As speculative fiction is to literature, so environmentalism is to politics – even at it's most nostalgic it's a discourse of change and of big ideas. The kind of stuff that Friends of the Earth are calling for - renewable energy, the closed loop of resource use, the localisation of food supply and economy – these are big ideas that would change the world as we know it.
These are as much science-fictional ideas as they are green ones.
What story-telling can give environmental activism is a way of imagining that future and giving us hope that it can be realised. It makes impersonal social forces personal through plot and characterisation. It dramatises both conflict and resolution. It makes the future feel real, however briefly.
Story-telling also matters because we know that when seeking to persuade people that a big idea is worth reaching for, facts are necessary but not enough. We know that positive campaigns fare better when we're inviting someone to share a narrative – The Big Ask and The Bee Cause have both met that need well.
Story-telling as collective ownership
And contributing to the creation of that narrative can be very powerful. I have found that volunteers and activists respond much more positively to a national campaign when we create a space where they can explore and take ownership of it. Then they take it to places which its creators never thought about.
So, we know story-telling has a great deal to offer campaigning. And I'm suggesting in particular that science-fiction could provide a great framework for making our near-futures of environmental (and thus political, economic, social) change more tangible to ourselves and to those we want to reach.

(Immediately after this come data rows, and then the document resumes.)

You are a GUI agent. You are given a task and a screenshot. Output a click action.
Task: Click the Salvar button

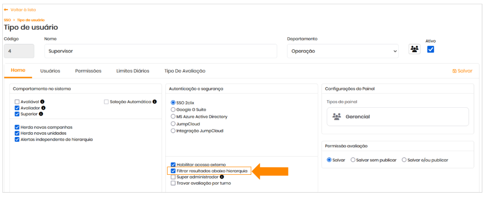[x=462, y=71]
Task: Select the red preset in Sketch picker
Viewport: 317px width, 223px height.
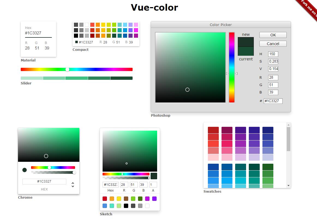Action: [105, 199]
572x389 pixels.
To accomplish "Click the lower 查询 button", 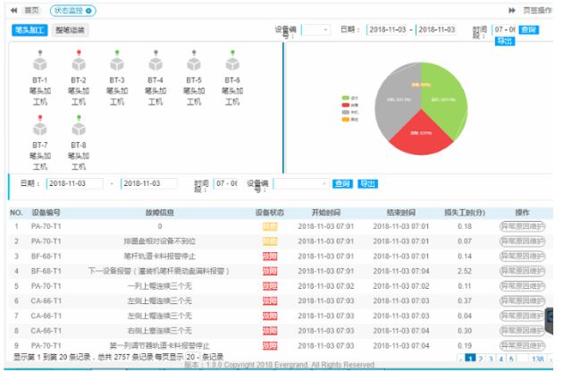I will click(x=342, y=183).
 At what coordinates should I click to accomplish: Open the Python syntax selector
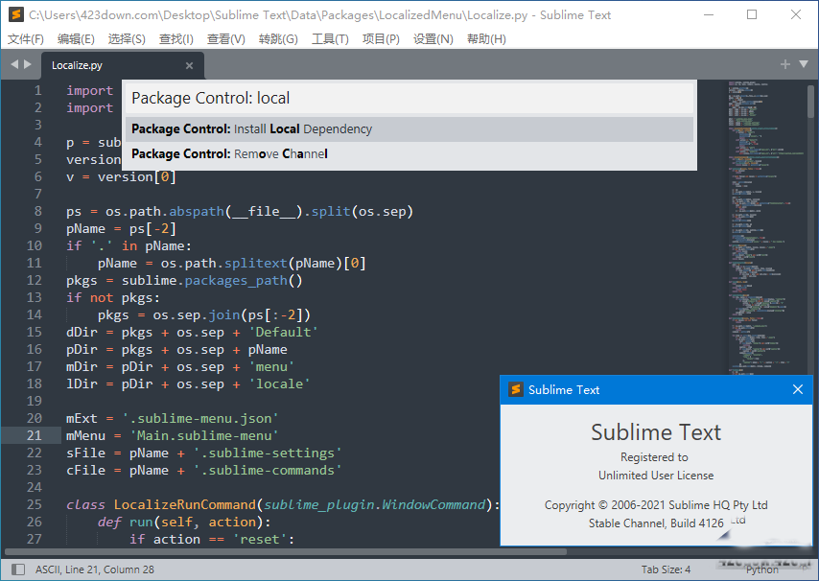[762, 569]
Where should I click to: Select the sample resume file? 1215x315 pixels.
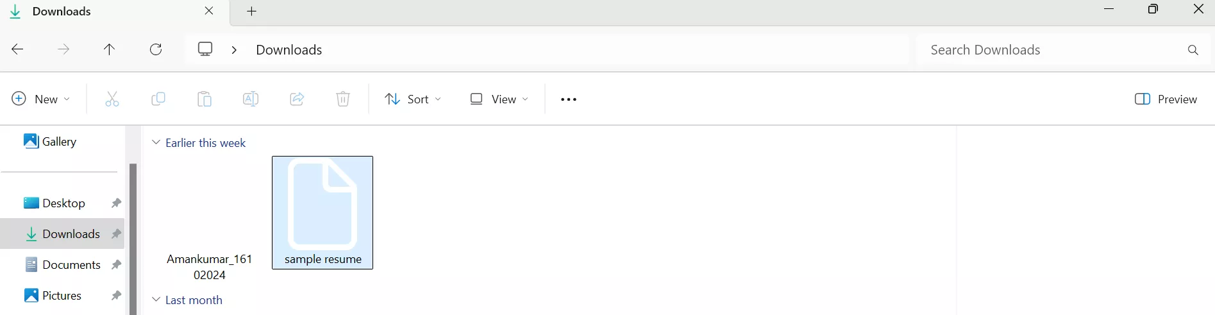tap(323, 212)
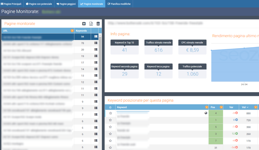Open the Keyword column filter dropdown

click(x=207, y=107)
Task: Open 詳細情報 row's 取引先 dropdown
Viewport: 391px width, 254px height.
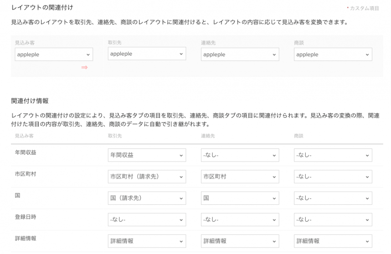Action: click(x=147, y=241)
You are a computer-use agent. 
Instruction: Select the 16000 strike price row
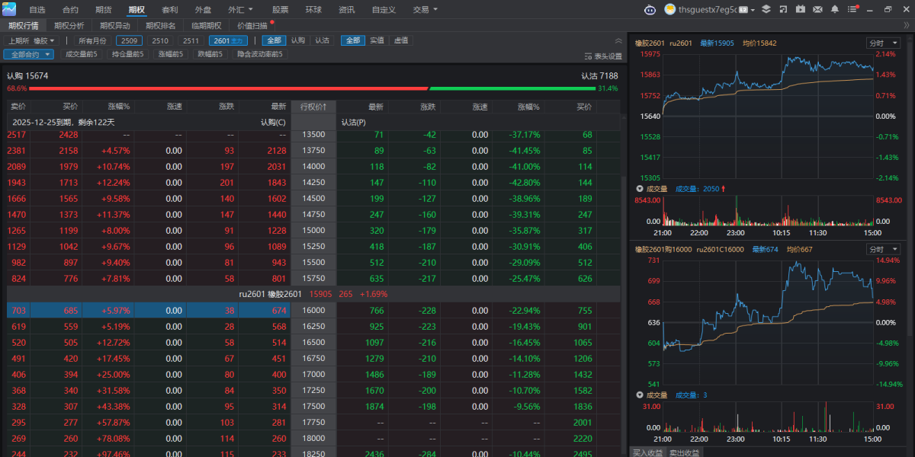313,310
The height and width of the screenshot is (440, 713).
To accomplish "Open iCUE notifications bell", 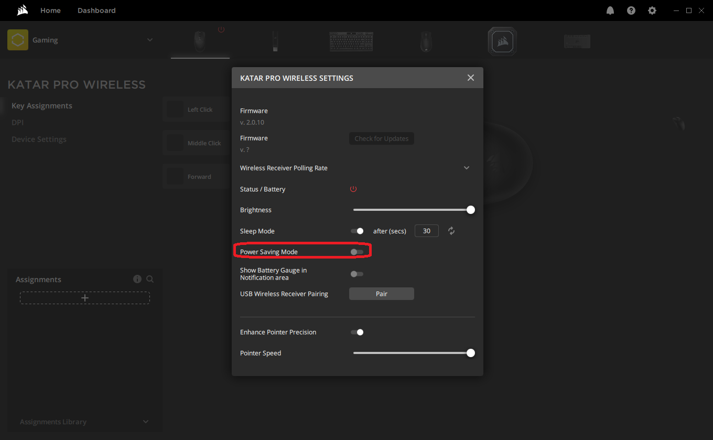I will (x=610, y=10).
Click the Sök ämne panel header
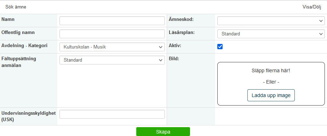This screenshot has height=136, width=327. point(16,7)
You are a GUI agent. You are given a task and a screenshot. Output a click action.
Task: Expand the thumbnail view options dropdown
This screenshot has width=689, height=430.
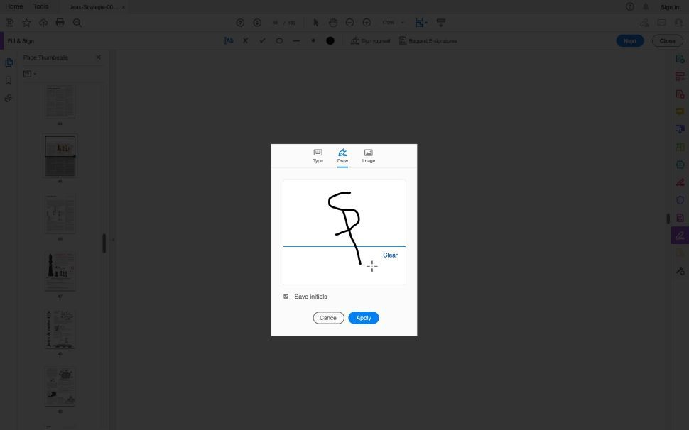(x=29, y=73)
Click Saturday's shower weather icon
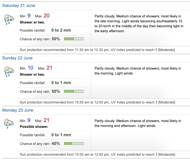This screenshot has height=160, width=190. coord(9,19)
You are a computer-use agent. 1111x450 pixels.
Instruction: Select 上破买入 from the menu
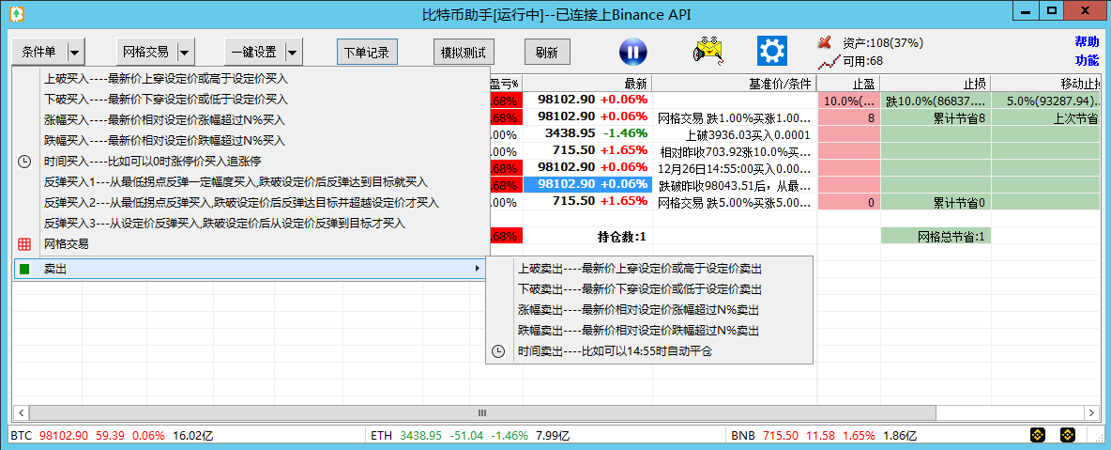point(165,78)
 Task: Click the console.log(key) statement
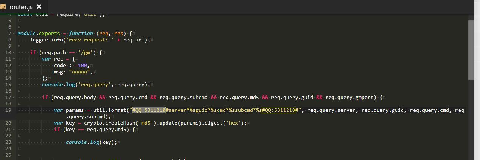[91, 142]
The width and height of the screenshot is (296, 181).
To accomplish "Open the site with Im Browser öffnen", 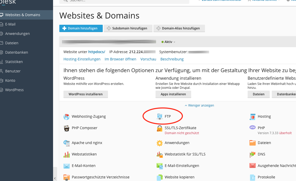I will 120,59.
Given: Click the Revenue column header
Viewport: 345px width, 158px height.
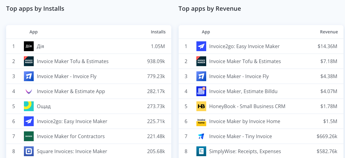Looking at the screenshot, I should click(x=329, y=32).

But there's only one way to test this...
and that's to suggest running a game of Shock online with an environmental theme, perhaps via another blog or on Campaign Hubs, where others can see it and (hopefully) be inspired. Looking at Friends of the Earth's next major campaign, could we perhaps tell a story about what might happen 1, 10, 50 years from now when community-driven renewable energy comes to Anytown, England?
Thoughts? Players, even?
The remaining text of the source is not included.